What lines in the entries below contain the word "visibility"? Copy all of them.

==*==

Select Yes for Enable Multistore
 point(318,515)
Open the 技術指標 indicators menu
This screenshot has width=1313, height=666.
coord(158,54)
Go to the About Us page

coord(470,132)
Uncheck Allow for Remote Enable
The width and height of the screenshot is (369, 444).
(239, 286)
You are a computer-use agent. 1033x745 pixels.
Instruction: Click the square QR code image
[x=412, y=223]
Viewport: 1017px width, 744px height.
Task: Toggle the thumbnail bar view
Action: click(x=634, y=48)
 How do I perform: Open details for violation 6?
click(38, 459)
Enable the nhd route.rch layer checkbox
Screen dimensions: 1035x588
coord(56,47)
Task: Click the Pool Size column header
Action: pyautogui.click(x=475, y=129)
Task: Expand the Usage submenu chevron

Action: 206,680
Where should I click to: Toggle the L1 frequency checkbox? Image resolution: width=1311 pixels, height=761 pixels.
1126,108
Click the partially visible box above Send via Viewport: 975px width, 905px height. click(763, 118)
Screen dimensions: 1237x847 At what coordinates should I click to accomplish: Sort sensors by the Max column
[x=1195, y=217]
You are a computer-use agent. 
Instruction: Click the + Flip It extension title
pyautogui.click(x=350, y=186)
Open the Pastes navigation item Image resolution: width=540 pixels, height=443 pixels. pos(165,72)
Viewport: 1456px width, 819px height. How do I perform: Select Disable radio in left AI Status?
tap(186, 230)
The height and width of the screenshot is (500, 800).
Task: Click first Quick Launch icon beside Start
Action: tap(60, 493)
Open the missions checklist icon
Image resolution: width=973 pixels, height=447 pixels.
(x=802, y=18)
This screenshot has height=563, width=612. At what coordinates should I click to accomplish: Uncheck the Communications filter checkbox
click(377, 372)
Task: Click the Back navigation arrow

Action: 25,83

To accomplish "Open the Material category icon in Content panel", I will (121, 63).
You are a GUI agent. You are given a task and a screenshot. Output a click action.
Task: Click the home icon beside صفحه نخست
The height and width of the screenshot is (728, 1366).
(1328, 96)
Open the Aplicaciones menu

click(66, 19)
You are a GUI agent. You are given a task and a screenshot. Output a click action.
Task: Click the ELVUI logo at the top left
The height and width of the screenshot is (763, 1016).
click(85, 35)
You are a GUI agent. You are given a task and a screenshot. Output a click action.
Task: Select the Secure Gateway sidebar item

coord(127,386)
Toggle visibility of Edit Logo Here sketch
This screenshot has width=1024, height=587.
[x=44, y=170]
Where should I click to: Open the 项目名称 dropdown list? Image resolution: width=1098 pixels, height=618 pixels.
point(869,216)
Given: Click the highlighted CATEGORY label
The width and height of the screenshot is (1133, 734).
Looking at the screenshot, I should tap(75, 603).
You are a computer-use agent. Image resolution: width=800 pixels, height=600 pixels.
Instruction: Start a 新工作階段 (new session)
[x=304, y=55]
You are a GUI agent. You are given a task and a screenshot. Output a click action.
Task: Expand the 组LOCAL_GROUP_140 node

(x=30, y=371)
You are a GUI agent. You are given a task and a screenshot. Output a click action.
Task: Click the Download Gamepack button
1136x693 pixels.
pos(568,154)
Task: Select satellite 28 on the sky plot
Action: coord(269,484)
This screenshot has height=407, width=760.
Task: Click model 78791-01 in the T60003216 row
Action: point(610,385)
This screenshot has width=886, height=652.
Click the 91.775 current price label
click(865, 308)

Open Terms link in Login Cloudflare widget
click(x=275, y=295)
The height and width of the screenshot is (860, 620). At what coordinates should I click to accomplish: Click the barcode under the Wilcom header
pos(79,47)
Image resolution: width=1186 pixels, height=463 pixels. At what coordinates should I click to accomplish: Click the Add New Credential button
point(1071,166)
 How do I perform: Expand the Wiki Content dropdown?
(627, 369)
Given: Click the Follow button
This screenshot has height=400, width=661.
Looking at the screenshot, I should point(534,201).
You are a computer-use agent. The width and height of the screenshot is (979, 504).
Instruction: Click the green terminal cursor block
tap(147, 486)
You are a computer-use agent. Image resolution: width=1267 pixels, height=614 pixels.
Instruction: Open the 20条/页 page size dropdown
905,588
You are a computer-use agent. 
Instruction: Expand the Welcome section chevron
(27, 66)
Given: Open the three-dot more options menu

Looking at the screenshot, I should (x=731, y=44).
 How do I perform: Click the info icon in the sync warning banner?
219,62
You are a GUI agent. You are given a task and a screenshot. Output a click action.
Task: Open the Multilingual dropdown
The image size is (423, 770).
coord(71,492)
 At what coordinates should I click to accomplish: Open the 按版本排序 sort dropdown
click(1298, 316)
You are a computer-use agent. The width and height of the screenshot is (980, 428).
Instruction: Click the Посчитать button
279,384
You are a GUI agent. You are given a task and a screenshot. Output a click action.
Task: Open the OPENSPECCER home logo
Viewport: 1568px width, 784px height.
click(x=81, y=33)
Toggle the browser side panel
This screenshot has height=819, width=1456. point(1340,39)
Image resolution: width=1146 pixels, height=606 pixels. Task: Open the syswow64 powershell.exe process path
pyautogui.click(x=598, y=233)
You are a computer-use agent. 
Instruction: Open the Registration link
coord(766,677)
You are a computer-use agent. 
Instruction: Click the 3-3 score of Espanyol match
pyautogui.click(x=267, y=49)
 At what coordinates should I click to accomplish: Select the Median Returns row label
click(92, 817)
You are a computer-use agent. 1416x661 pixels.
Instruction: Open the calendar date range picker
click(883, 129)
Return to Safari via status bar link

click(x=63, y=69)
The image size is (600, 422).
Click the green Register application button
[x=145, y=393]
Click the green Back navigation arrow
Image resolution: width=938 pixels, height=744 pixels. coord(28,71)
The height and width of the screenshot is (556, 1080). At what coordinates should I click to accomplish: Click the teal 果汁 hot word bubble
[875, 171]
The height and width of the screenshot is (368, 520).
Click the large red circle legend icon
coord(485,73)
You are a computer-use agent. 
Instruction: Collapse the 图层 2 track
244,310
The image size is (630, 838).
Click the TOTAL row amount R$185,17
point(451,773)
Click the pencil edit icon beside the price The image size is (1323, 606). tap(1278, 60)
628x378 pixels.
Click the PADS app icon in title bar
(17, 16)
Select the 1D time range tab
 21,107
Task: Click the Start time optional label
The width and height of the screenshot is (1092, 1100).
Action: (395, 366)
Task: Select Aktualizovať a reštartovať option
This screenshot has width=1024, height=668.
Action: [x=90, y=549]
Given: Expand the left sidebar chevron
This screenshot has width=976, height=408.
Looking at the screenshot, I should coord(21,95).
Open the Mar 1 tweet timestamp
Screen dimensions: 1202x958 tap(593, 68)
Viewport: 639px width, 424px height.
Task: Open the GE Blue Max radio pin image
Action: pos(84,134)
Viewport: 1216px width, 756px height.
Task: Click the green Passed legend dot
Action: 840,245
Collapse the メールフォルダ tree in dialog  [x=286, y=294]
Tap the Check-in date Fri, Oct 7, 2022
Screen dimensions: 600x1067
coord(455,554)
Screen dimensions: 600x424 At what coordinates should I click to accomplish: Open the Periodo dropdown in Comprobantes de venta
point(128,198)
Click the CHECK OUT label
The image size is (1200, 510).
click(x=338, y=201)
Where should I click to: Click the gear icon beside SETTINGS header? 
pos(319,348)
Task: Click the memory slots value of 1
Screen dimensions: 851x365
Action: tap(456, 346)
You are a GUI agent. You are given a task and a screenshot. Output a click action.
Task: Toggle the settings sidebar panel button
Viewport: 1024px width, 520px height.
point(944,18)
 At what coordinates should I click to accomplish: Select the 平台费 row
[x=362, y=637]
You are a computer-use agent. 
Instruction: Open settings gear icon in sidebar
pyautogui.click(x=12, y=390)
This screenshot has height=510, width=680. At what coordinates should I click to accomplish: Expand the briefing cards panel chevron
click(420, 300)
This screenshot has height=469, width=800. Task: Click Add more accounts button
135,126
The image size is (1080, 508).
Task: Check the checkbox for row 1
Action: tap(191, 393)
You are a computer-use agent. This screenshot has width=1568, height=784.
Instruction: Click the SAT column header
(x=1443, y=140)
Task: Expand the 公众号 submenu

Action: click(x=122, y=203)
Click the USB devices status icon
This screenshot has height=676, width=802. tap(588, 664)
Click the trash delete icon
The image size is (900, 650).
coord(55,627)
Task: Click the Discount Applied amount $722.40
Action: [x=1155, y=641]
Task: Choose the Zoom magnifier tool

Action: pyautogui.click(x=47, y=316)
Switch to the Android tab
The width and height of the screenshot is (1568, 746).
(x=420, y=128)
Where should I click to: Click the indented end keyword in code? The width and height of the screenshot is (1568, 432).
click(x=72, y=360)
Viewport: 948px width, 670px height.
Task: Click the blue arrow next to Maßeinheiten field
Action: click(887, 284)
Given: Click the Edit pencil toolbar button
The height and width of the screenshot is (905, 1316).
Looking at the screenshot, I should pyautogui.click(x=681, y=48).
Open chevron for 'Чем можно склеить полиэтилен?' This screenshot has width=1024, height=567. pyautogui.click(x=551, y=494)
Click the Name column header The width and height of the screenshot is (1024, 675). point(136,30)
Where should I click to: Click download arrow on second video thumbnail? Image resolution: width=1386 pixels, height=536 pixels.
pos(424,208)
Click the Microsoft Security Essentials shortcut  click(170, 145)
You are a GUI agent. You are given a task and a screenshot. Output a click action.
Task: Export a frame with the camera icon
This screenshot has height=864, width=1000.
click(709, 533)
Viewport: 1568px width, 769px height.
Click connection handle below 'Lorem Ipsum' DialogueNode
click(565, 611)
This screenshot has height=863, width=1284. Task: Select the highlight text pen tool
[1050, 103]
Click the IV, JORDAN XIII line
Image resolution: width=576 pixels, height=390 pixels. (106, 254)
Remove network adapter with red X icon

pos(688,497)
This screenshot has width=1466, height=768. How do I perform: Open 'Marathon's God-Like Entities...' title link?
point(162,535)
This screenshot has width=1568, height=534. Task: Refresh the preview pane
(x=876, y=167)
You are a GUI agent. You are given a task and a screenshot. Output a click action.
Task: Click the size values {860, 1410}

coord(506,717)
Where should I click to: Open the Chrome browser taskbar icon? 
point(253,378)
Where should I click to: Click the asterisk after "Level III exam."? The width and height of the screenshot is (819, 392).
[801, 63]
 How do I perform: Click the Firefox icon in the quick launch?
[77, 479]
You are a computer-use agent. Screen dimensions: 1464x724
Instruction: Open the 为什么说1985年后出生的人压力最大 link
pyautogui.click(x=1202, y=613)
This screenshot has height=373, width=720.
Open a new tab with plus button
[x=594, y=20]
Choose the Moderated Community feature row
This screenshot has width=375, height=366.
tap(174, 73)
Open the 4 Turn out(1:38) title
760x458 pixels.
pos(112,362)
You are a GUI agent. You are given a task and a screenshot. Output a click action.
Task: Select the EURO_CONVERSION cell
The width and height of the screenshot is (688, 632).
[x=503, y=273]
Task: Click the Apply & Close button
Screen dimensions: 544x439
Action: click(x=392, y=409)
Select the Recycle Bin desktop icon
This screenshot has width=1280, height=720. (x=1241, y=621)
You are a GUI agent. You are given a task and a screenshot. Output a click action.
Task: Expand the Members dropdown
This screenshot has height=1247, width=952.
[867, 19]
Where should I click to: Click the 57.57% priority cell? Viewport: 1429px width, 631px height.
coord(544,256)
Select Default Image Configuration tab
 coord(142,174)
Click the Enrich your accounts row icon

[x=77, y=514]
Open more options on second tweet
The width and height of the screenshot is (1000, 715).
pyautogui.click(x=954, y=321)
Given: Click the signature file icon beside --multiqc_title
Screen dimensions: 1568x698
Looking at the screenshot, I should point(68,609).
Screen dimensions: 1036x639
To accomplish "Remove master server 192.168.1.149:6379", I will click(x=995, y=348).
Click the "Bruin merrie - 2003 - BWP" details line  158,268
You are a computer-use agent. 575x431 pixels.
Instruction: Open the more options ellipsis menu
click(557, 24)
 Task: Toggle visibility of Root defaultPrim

==*==

> _TASK RESPONSE_
Toggle visibility of Edit Logo Here sketch
 Task: Toggle visibility of Root defaultPrim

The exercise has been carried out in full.